» Excerpted records:

● ● ● ● ● ● ●

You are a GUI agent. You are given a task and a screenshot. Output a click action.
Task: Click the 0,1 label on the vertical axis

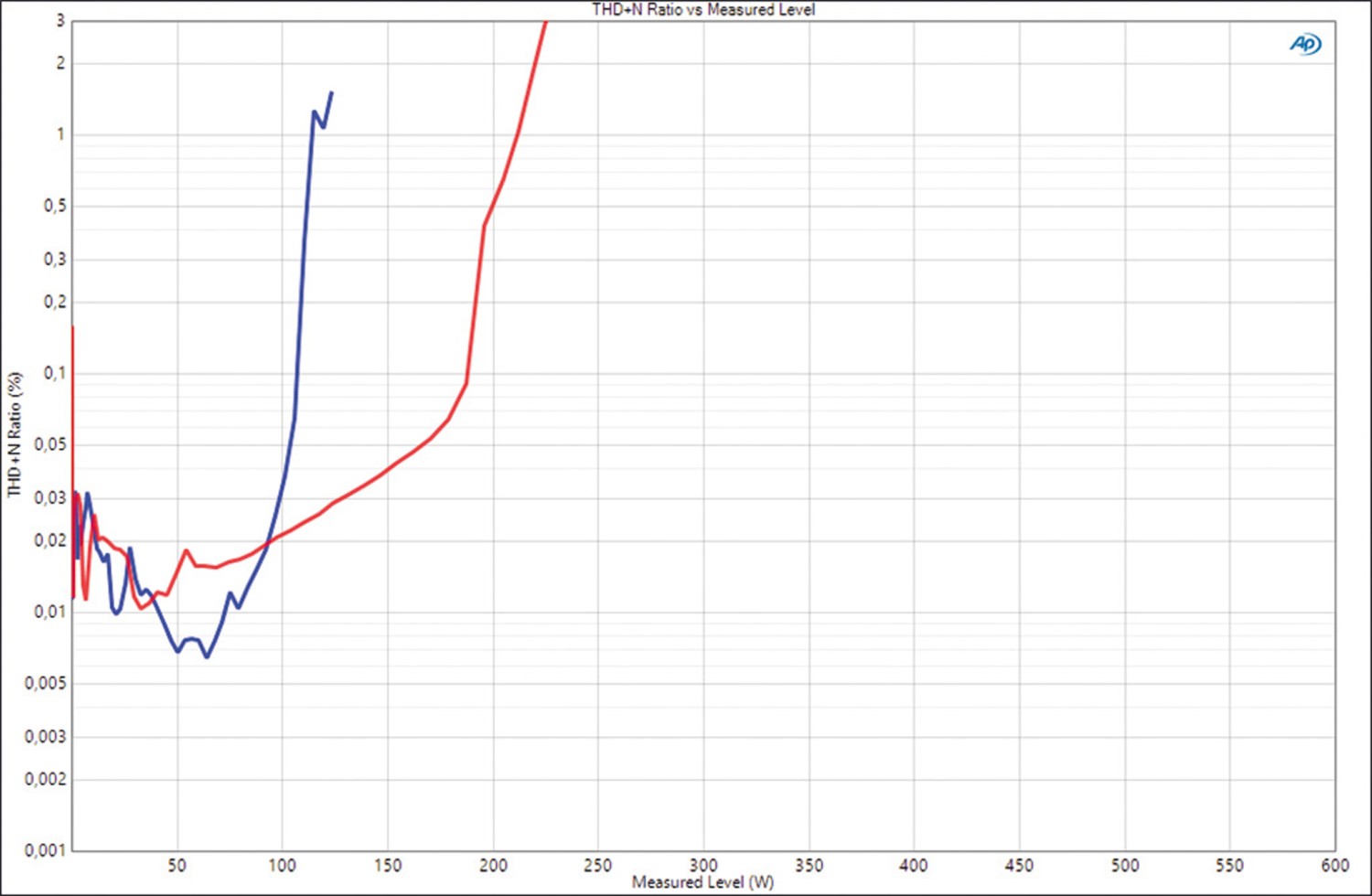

● ● ● ● ● ● ●

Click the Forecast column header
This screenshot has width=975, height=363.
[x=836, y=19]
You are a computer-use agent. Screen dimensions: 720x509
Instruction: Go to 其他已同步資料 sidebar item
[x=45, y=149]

● ● ● ● ● ● ●

» Try it:
Both end lines included, restate word for word the lines above from the line with "You are a GUI" to the line with "Task: Click the", and nothing else.

» Task solution:
You are a GUI agent. You are given a task and a screenshot. Output a click action.
Task: Click the 0,1 label on the vertical axis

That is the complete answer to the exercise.